Much of “King Solomon’s Mines” is an attempt to capitalize on the success and innovation of “Raiders of the Lost Ark.” Arriving a year after “Indiana Jones and the Temple of Doom,” this familiarly action-packed derivation appears hopeful of reminding audiences of the aforementioned film’s obvious superiority (“Raiders,” not so much “Temple of Doom”), thrillingly set during a perilous historical time period (as this one’s setting is comparably fixed within ancient cultures and locales). Quatermain is adorned in similar clothing, combats German soldiers and Turkish thugs, negotiates with spear-wielding cannibals, fends off crocodiles, avoids booby-traps (one of which is identical to the one seen in “Temple of Doom”), witnesses sacrificial ceremonies in subterraneous constructs, and improvises plans on the spot. When the dialogue is not copying the tone and humorousness of “Raiders,” Jesse prates silly drivel for comic relief, which only draws attention to her character’s idiocy. Chamberlain is equally incapable of imitating Harrison Ford’s charisma, resorting instead to wide-eyed grins and foolish quips.

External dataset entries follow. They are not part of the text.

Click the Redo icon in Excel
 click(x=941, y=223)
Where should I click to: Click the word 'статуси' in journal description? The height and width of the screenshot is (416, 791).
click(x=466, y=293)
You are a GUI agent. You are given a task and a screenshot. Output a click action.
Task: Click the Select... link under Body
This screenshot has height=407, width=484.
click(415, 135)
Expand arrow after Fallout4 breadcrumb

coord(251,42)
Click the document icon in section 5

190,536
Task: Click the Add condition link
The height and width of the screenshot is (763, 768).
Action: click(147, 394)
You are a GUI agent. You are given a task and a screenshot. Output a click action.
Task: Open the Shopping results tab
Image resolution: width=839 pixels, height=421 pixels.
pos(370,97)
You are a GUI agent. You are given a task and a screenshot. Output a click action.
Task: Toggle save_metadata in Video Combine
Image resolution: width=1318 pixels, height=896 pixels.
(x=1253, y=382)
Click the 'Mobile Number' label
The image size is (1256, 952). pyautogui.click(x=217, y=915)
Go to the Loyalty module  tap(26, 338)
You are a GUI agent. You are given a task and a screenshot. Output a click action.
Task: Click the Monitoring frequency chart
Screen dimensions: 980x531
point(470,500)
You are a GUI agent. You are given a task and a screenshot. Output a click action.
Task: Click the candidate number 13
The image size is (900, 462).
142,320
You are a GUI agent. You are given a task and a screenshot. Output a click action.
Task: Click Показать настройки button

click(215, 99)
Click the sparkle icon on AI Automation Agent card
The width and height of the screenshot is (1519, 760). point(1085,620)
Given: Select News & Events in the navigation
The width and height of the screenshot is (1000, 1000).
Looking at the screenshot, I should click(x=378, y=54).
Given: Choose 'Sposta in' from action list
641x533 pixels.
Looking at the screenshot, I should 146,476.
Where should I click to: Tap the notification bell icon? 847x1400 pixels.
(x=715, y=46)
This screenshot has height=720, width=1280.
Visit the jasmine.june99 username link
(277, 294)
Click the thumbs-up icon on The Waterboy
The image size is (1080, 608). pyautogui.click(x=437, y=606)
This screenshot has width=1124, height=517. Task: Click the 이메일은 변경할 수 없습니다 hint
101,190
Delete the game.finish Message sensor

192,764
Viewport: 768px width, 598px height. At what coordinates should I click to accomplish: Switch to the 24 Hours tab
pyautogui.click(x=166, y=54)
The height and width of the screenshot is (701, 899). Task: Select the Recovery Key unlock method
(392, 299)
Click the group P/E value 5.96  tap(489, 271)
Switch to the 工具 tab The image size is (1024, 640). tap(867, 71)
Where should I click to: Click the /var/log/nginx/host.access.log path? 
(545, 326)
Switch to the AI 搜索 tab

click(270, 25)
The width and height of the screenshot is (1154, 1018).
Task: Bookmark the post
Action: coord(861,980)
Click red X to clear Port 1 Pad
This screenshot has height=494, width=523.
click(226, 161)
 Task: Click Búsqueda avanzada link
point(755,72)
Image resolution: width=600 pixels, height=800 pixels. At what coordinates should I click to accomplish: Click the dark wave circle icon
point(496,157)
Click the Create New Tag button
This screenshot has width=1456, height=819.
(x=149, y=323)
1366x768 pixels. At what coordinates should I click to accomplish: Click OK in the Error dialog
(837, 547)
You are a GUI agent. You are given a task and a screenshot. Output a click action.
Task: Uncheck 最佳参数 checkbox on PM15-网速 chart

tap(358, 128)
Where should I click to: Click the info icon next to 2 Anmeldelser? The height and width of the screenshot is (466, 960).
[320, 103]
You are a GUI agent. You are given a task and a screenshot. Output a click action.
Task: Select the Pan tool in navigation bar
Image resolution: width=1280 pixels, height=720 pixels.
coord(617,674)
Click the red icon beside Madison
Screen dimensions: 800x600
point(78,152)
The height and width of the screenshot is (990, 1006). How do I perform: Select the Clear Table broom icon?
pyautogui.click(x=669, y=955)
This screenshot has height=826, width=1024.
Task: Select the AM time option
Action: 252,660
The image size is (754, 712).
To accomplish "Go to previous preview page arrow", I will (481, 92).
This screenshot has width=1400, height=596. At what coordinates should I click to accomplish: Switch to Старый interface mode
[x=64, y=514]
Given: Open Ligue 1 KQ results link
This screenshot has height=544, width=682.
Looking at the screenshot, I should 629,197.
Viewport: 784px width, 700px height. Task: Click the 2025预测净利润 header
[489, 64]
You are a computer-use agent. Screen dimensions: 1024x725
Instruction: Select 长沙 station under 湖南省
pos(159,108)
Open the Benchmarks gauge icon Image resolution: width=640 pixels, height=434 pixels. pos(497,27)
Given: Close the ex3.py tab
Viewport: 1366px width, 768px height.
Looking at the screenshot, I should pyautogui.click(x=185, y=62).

Some of the stunts are exact copies of those found in Spielberg’s original classic, while others are so outrageously unrealistic that they bring unwanted attention to their poor conceptions. Invincibility graces all of the protagonists and the primary villains, which serves to annoy more than amaze. Complementing the silliness is Quatermain’s willingness to resort to childish nonsense to avoid capture – which is just undignified enough that Indiana Jones would never stoop to such a level. Even the music by Jerry Goldsmith, here a forgettable blend of trumpets and percussion, seems to mimic John Williams’ famous score. “King Solomon’s Mines” also showcases noticeably deficient special effects (during airplane and train sequences), though the gargantuan spider monster and mutant hippopotamus creature toward the climax are definitely something different.